I kept thinking I wanted my blog to have a specific purpose, more than just what I'm doing each day and with so many of my friends and colleagues facing retirement, I thought that might be my purpose. I retired 2 1/2 years ago but continued to work part time until last May when both my husband and I decided to fully retire and to move to Boulder, Utah. We have always loved Boulder but it is a very small community and it would have been difficult to make a living here and also to keep both of our children happy especially the one that loved all sports and eventually received a scholarship to play football in college (they don't play football in the local high school of less than 100 students in grades 7 to 12). So we waited for him to graduate. We also had my mother-in-law, daughter, and grandson living with us, so that was difficult to consider a move. But in the last couple of years, everyone has found their place and the time seemed just right for this move.
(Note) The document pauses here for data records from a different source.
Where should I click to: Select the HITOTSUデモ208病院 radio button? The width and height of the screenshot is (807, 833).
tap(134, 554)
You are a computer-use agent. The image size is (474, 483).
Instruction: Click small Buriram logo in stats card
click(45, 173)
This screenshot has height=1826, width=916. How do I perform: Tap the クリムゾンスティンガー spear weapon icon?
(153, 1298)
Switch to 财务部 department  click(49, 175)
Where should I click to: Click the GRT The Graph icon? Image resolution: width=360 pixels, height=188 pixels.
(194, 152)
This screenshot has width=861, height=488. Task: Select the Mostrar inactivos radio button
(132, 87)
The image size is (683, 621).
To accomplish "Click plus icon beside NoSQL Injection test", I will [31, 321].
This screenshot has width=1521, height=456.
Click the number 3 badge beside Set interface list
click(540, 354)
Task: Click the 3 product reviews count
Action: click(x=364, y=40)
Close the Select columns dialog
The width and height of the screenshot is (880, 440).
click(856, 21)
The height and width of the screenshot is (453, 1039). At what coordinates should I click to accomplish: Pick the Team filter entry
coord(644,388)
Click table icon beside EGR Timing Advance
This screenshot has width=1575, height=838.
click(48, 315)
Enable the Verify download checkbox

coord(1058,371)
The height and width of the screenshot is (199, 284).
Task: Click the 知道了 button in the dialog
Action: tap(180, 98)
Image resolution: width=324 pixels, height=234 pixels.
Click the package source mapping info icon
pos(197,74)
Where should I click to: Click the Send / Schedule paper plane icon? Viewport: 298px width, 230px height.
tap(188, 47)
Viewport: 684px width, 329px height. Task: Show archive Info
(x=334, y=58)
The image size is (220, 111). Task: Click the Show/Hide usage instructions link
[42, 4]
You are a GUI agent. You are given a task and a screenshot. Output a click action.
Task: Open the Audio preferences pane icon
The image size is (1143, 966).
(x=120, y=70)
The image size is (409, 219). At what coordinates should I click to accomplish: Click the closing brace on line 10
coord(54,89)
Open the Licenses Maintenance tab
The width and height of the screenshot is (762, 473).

I want to focus on retirement because I see so many people struggle with this phase of life. There are many concerns about retiring; will there be enough money to get to the end, will there be adequate health care without a job, will I like my spouse well enough to just hang out together, will I have any value without my job title, what will I do with my time, and on and on. I have considered these concerns as well and I know I will face many of them even further as time goes on, but I also have the experience of seeing my mother die of cancer at age 51 and my father-in-law died at 47 of a heart attack. I know too personally that all of this can end at anytime and I don't want my whole life to be work or one job even I really loved that job and was very good at it. I think there might be some other things I will love and some other things I am good at. That is why this blog is titled "Directions 4 Retirement." Maybe I can provide some directions to make this step easier for someone else but more importantly for me it is the directions that I will take in my retirement. It is a journey that I look forward to even if I can't fully envision where it will take me. But I believe it will be a great ride.